Web companies and some local governments also have the power to establish "black lists" to warn those who repeatedly publish false information and possibly fine them, he added.
Zhou Shuzhen, a politics professor at Renmin University of China, agreed that social media can play a major role in cracking down on official corruption, but warned it can only reflect the tip of the iceberg.
"The online battle against graft must be better managed and guided or it will encourage false information and rumors," she said. "The platform can help the government search for, and collate, information, but sometimes there's a danger that the part may serve as the whole, but may not accurately reflect the whole truth."
In this way, the challenge of making better use of the Internet and social media is more important than the platform itself, she added.
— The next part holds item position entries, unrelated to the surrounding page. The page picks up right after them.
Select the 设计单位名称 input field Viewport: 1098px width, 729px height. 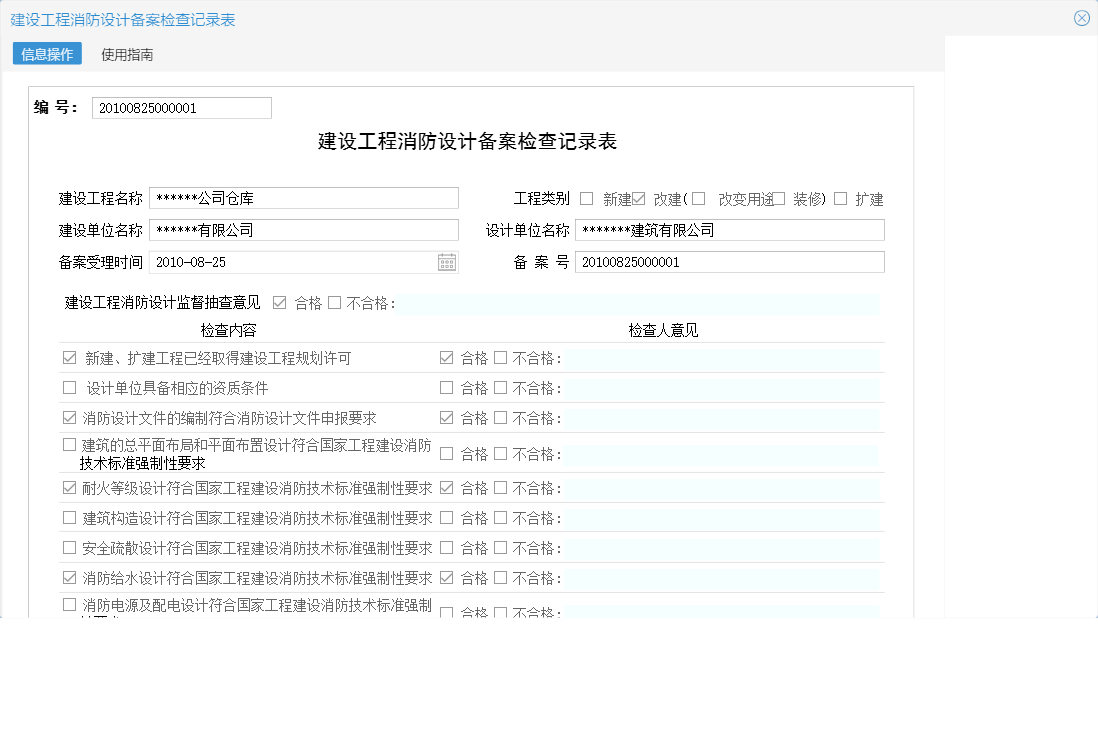click(x=730, y=229)
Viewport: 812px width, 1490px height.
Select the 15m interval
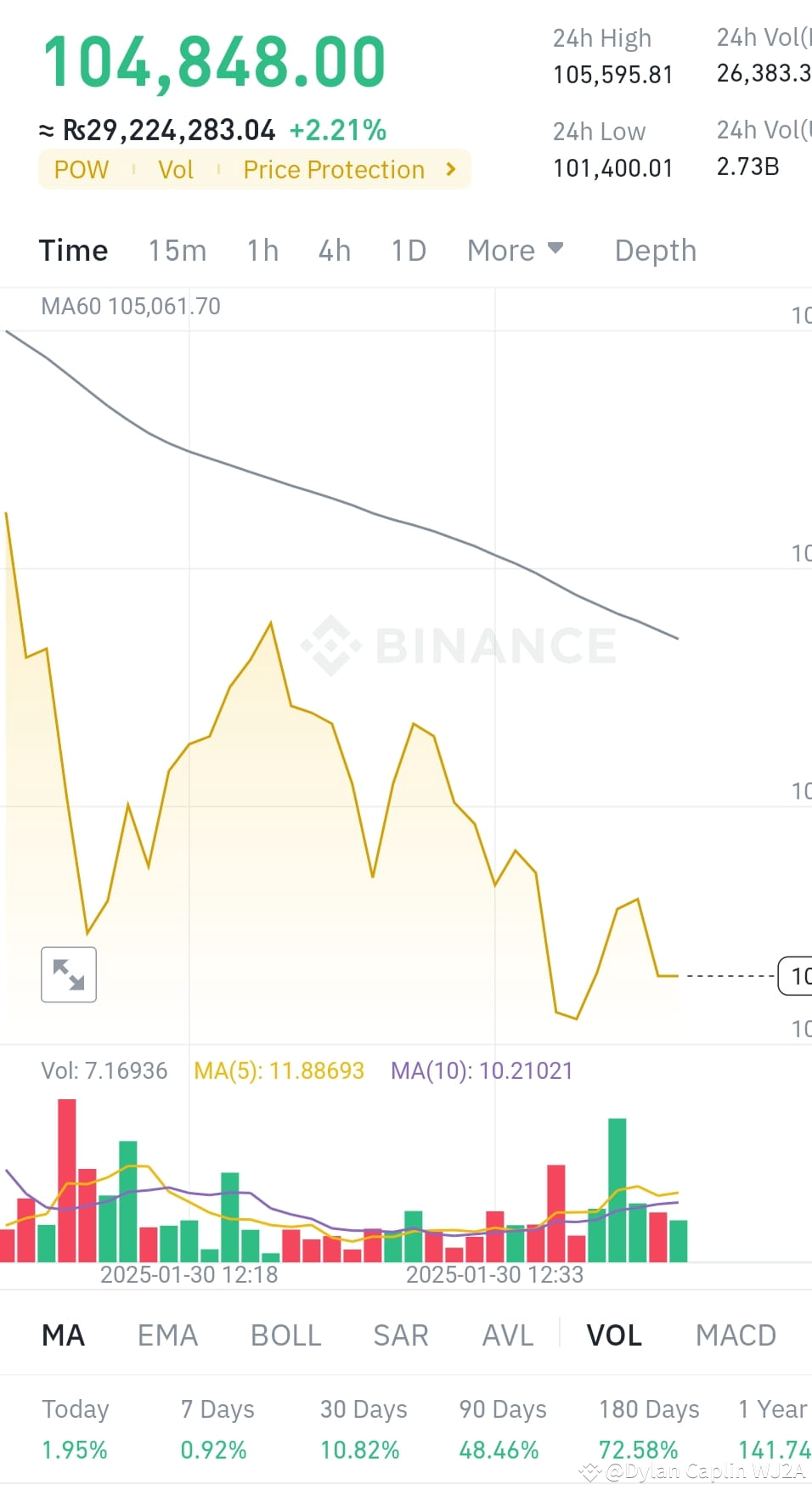point(178,251)
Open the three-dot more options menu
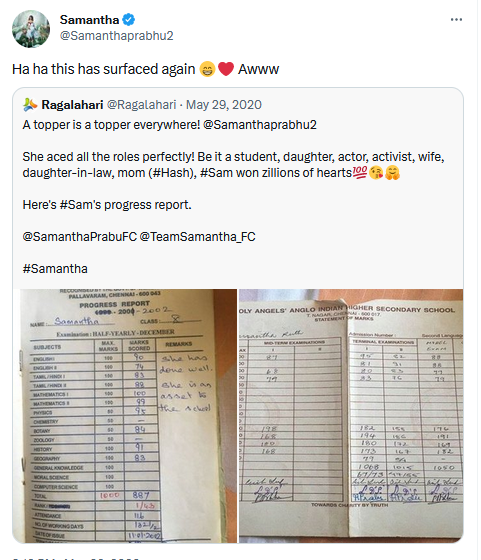The height and width of the screenshot is (560, 481). click(456, 20)
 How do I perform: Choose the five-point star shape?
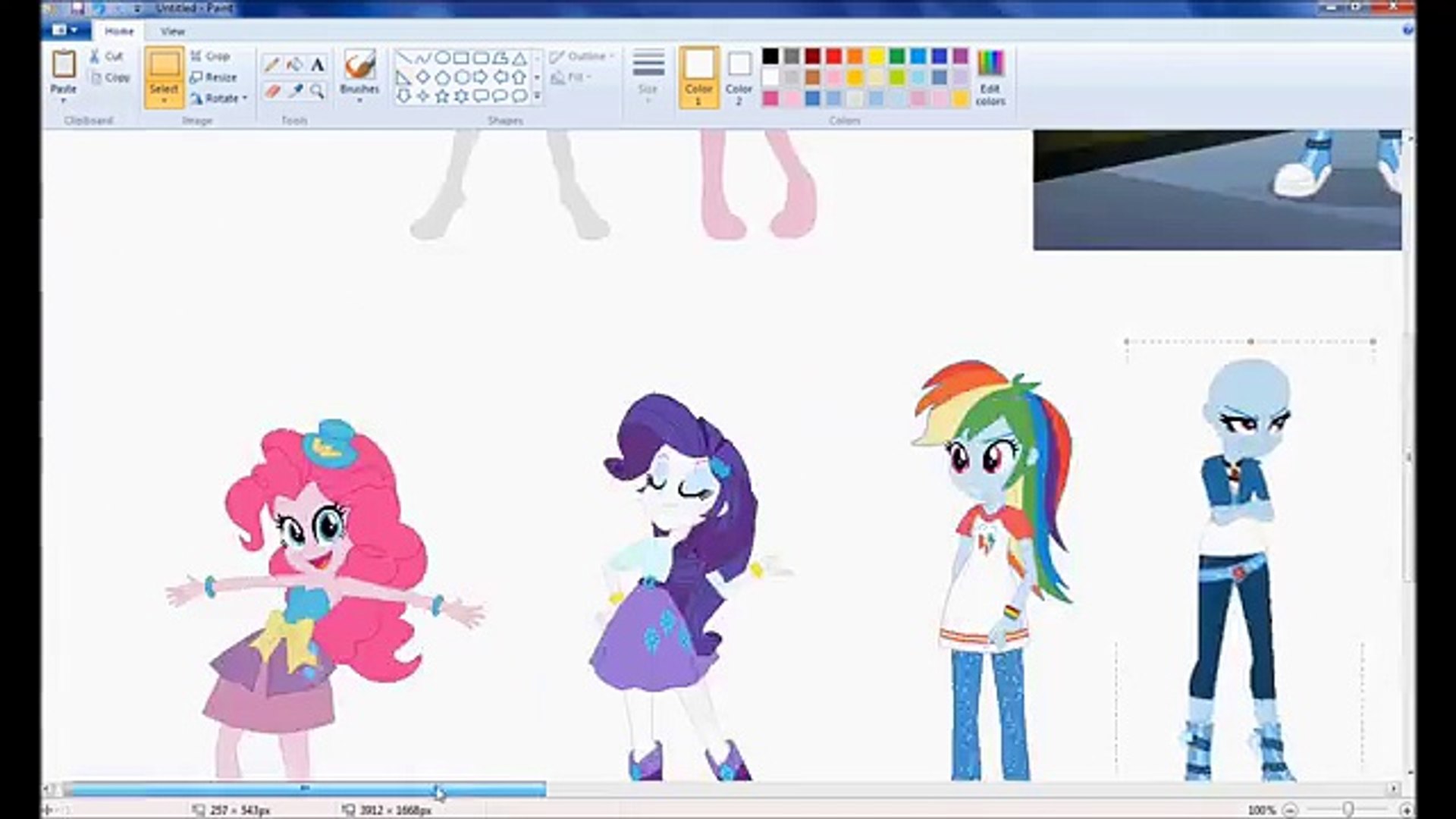click(x=442, y=96)
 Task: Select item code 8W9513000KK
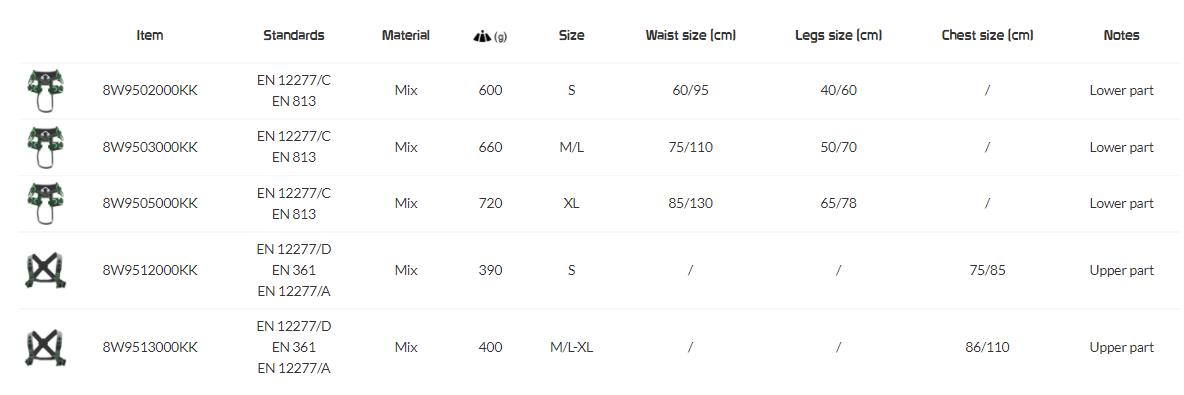[x=150, y=347]
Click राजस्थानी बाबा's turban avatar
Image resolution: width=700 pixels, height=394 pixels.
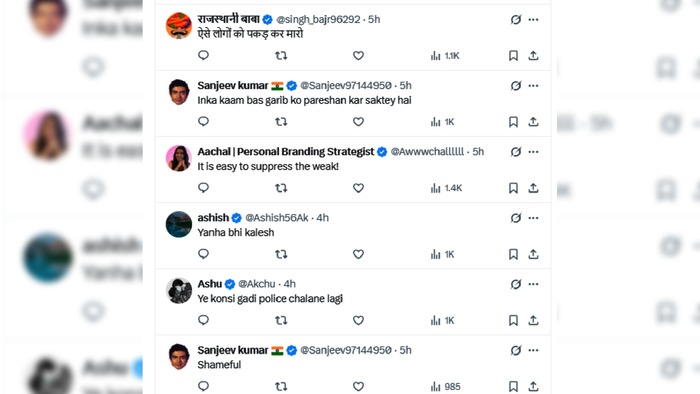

One employee of a micro blog service provider, who declined to be named, said the company will not disclose user information to the authorities even if users publish false allegations. The disclosure of this information is prohibited by a clause in the service contract customers sign before opening their online accounts.
However, the intention of some people who make allegations, such as reporters, is to arouse the attention of the disciplinary authorities, and therefore they are actively encouraging the authorities to question them about their claims, according to the unnamed employee.
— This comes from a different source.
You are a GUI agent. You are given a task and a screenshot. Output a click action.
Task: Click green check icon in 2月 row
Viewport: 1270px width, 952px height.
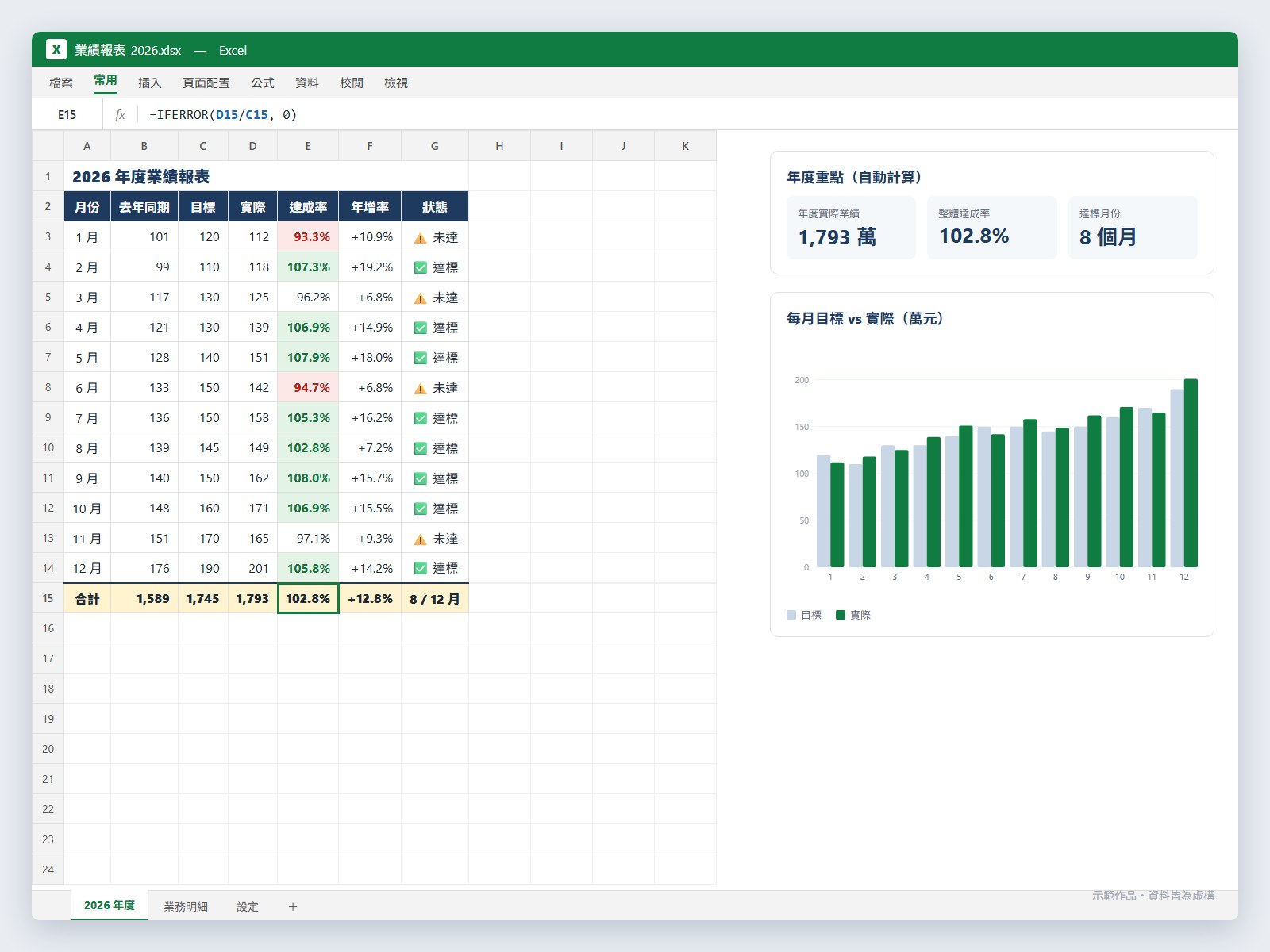421,267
"In fact, Web companies are just platforms and anti-graft work has little relation to us. The authorities can directly contact those who publish information," he said, adding that all the companies can do is delete information which is proven to be false.
A civil servant, in his 20s from Northeast China's Heilongjiang province, said he was not afraid of being investigated and is willing to be supervised by the public, but admitted he was concerned about unfounded, malicious attacks that could undermine his standing and reputation.
"At present, social media is a popular way of exposing corruption. It will put a certain amount of pressure on those who commit these crimes, but should never have a negative effect on those who are doing a good job," said the unnamed employee.